Focusing on the algorithm characteristics, it is noticeable that HIGA-MO shows a strong positive correlation (0.982) between the percentage of individuals that are located in the neighborhood of a local front that has a connection to any of the Pareto fronts (HIGA-MO.pop_glob.conn.front) and the individuals that are located close to a Pareto front (HIGA-MO.pop_glob.single.front). This effect is plausible: as explained within the description of the four exemplary problems, HIGA-MO is able to travel along adjacent fronts towards a better front (w.r.t. the dominance relationship) once it finds a local front in general. As a result, fronts that are connected to the Pareto fronts, but which actually are not Pareto dominant themselves, will be uncovered. Consequently, both characteristics basically measure the coverage of the Pareto fronts (for HIGA-MO). Interestingly, SLS also shows a strong positive correlation (0.892) between these two characteristics, but it is caused by a completely different behavior: the likeliness of SLS actually finding a global efficient set is—as already described for the four exemplary problems—similar to the one of SLS finding a local efficient set that is connected to any of the global efficient sets. Note that in contrast to HIGA-MO, the naïve SLS does not profit from these connections and instead converges to those multiobjective local optima—remember, it is just a local search algorithm and not a global optimizer.
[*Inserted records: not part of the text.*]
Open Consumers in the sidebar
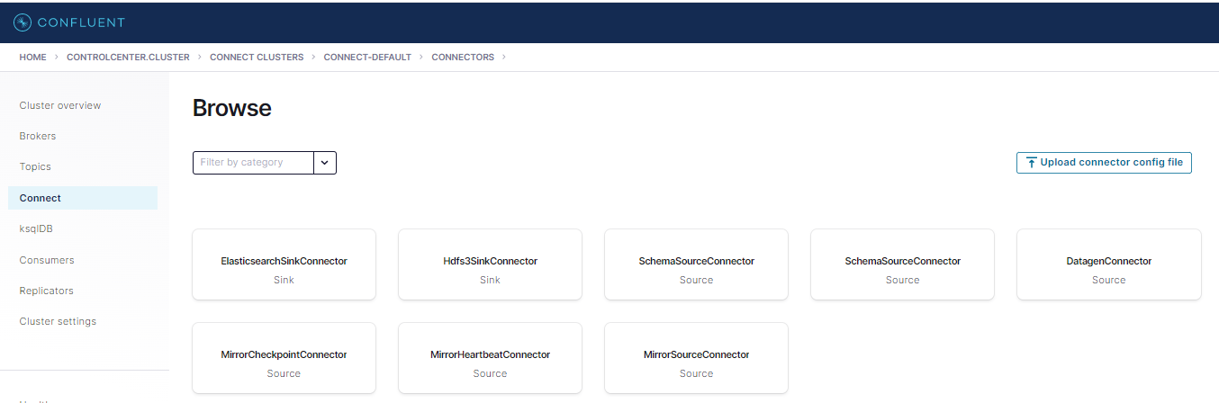The image size is (1219, 403). pos(47,260)
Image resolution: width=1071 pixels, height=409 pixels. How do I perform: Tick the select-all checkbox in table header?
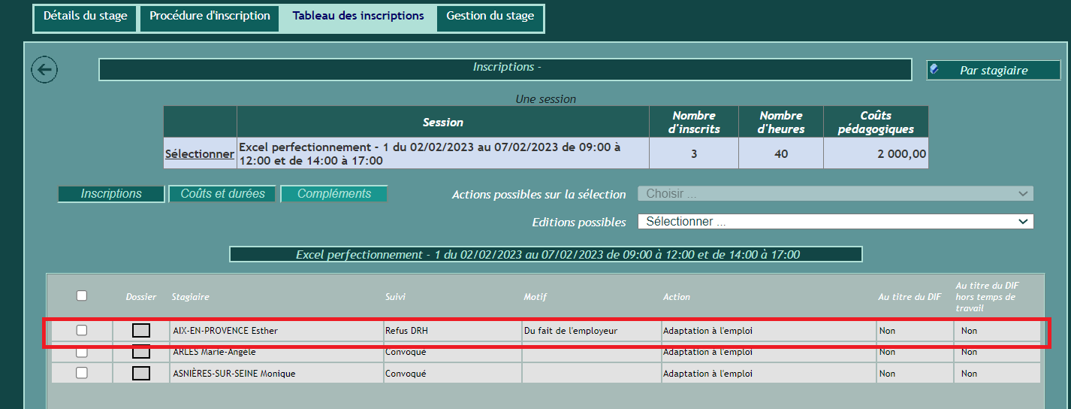[82, 296]
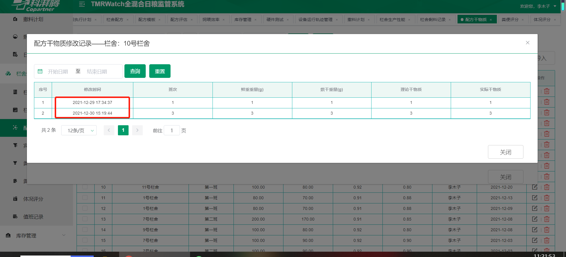The image size is (566, 257).
Task: Click the edit icon for the 9号栏舍 row
Action: (534, 230)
Further details about the ten strongest correlations between pairs of algorithm characteristics can be found within Table 3.
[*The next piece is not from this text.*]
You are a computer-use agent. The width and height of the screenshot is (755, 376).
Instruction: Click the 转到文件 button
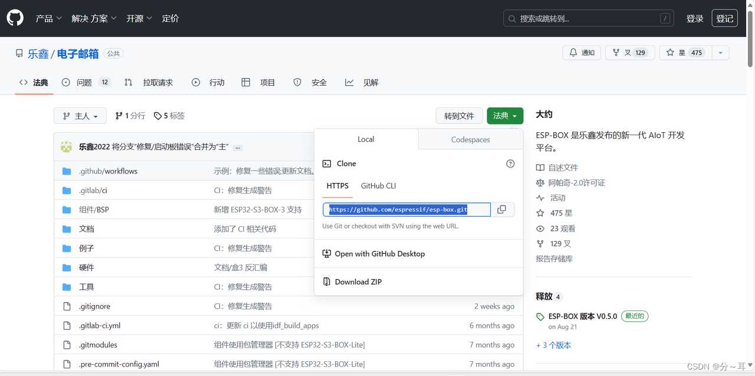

. | Characteristic 1 . | Characteristic 2 . | Correl. . |
---|---|---|---|

1 | HIGA-MO.pop_glob.conn.front | HIGA-MO.pop_glob.single.front | 0.982 |

2 | HIGA-MO.cov_glob.conn.front | SLS.cov_glob.conn.front | 0.969 |

3 | HIGA-MO.pop_glob.conn.front | HIGA-MO.pop_loc.single.front | 0.935 |

4 | HIGA-MO.pop_loc.single.front | SLS.pop_loc.single.front | 0.932 |

5 | HIGA-MO.pop_glob.single.front | HIGA-MO.pop_loc.single.front | 0.930 |

6 | SLS.pop_glob.conn.front | SLS.pop_glob.single.front | 0.892 |

7 | SLS.pop_glob.conn.set | SLS.pop_glob.single.set | 0.888 |

8 | HIGA-MO.cov_glob.single.front | SLS.cov_glob.single.front | 0.886 |

9 | HIGA-MO.pop_glob.single.front | SLS.pop_loc.single.front | 0.880 |

10 | HIGA-MO.pop_glob.conn.front | SLS.pop_loc.single.front | 0.873 |

. | Characteristic 1 . | Characteristic 2 . | Correl. . |
---|---|---|---|

1 | HIGA-MO.pop_glob.conn.front | HIGA-MO.pop_glob.single.front | 0.982 |

2 | HIGA-MO.cov_glob.conn.front | SLS.cov_glob.conn.front | 0.969 |

3 | HIGA-MO.pop_glob.conn.front | HIGA-MO.pop_loc.single.front | 0.935 |

4 | HIGA-MO.pop_loc.single.front | SLS.pop_loc.single.front | 0.932 |

5 | HIGA-MO.pop_glob.single.front | HIGA-MO.pop_loc.single.front | 0.930 |

6 | SLS.pop_glob.conn.front | SLS.pop_glob.single.front | 0.892 |

7 | SLS.pop_glob.conn.set | SLS.pop_glob.single.set | 0.888 |

8 | HIGA-MO.cov_glob.single.front | SLS.cov_glob.single.front | 0.886 |

9 | HIGA-MO.pop_glob.single.front | SLS.pop_loc.single.front | 0.880 |

10 | HIGA-MO.pop_glob.conn.front | SLS.pop_loc.single.front | 0.873 |

Aside from detecting possible redundancy among the characteristics or explaining certain algorithmic behavior, it is of interest to find out which problem characteristics might cause specific algorithm characteristics, independent of influences from any of the other characteristics. Thus, we are interested in the strongest correlations between problem and algorithm characteristics as listed within Table 4. Not very surprisingly, the nine strongest correlations between problem and algorithm characteristics are, without any exceptions, negative and seven out of these nine pairs actually state that an increasing number of sets, fronts or layers leads to a reduced coverage of global or local sets/fronts. The two exceptions to this are correlations based on the percentage of HIGA-MO's final population that is located in the proximity of any local efficient set (HIGA-MO.pop_loc.single.set) and the number of fronts/sets that have a connection to the Pareto sets/fronts (prob.conn_ps.count_abs and prob.conn_pf.count_abs); that is, the more fronts/sets are connected to the Pareto fronts/sets, the less likely HIGA-MO will find any of the fronts/sets in general. Looking at the strongest *positive* correlation between problem and algorithm characteristics, it is plausible that an increase in the relative length of the Pareto set (prob.conn_ps.length_rel) causes a higher percentage of SLS's final population to be located near the Pareto set (SLS.pop_glob.single.set).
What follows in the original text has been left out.